Fauxtrage

While strongly endorsing direct primary care, the AAFP’s May 25, 2018 position statement to CMS on direct provider contractor models invoked the structural risk that the prevailing fee for service primary care practice model incentivizes the provision of potentially unnecessary primary care services.

As yet, the fee for service primary care physicians who comprise the vast majority of AAFP members seem to have declined to throw a hissy fit about how their ethics and professionalism had been impugned.

Less than two months later, in an opinion piece in JAMA, Adashi et al., wrote :

[DPC models] are limited by a variety of structural flaws. Foremost, DPC practices lack specific mechanisms to counteract adverse selection that threatens equity in access to care. DPC presents physicians with an incentive structure built on accepting healthier patients with limited health care needs and a willingness to pay a retainer fee. Practices directly benefit when targeting healthier patients and declining coverage to the ill. (Emphasis supplied).
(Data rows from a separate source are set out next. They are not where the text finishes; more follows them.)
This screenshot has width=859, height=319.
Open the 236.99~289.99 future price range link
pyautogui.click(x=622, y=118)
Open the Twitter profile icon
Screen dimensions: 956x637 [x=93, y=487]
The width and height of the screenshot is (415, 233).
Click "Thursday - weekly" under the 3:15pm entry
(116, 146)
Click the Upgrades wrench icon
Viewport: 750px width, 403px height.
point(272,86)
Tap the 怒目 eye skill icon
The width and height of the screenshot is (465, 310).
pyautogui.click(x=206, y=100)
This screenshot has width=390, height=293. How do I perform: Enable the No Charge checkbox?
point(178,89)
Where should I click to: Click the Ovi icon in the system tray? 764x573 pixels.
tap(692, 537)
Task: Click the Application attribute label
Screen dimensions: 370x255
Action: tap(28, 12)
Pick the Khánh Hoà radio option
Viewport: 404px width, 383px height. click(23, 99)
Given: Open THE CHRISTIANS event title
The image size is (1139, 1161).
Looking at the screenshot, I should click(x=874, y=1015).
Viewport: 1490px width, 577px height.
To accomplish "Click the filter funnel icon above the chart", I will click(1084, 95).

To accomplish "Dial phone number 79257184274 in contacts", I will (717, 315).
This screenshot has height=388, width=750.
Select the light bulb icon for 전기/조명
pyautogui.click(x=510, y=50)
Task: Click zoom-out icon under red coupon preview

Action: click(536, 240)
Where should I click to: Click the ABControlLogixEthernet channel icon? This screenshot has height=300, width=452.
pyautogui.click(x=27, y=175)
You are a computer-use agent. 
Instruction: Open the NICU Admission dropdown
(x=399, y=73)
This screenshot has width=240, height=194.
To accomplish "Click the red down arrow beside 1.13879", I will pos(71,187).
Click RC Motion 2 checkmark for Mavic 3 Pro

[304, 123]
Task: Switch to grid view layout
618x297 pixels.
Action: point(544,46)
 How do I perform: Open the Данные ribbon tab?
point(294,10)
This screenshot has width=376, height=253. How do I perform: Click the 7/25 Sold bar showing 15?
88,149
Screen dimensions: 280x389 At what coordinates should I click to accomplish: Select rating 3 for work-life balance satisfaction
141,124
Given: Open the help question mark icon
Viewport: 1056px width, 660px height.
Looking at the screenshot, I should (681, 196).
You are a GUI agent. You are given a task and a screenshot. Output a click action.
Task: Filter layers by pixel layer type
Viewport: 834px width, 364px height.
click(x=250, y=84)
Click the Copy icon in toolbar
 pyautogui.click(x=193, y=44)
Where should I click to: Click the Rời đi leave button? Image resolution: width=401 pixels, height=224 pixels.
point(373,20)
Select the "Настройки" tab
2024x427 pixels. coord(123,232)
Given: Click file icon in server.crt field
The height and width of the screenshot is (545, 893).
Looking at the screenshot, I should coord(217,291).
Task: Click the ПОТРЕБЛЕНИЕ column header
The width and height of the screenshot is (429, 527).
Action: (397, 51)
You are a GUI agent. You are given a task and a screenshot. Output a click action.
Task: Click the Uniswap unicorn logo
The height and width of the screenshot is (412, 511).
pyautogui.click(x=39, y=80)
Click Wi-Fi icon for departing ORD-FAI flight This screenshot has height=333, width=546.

Direct Primary Care: One Step Forward, Two Steps Back
Adashi, et al. JAMA (2018) 320: 637-638

Within two weeks of online prepublication of the JAMA piece, the then-President of the Direct Primary Care Alliance, signing his piece with his official title, replied:

 I find such a perspective completely out of touch and offensive to the entire primary care community. . . . disparaging the ethics and professionalism of over {DPC] 1000 physicians. 

Ryan Neuhofel, A Response to a Clumsy Critique of DPC in JAMA

For good measure, Dr Neuhofel tossed in a direct accusation of academic dishonesty.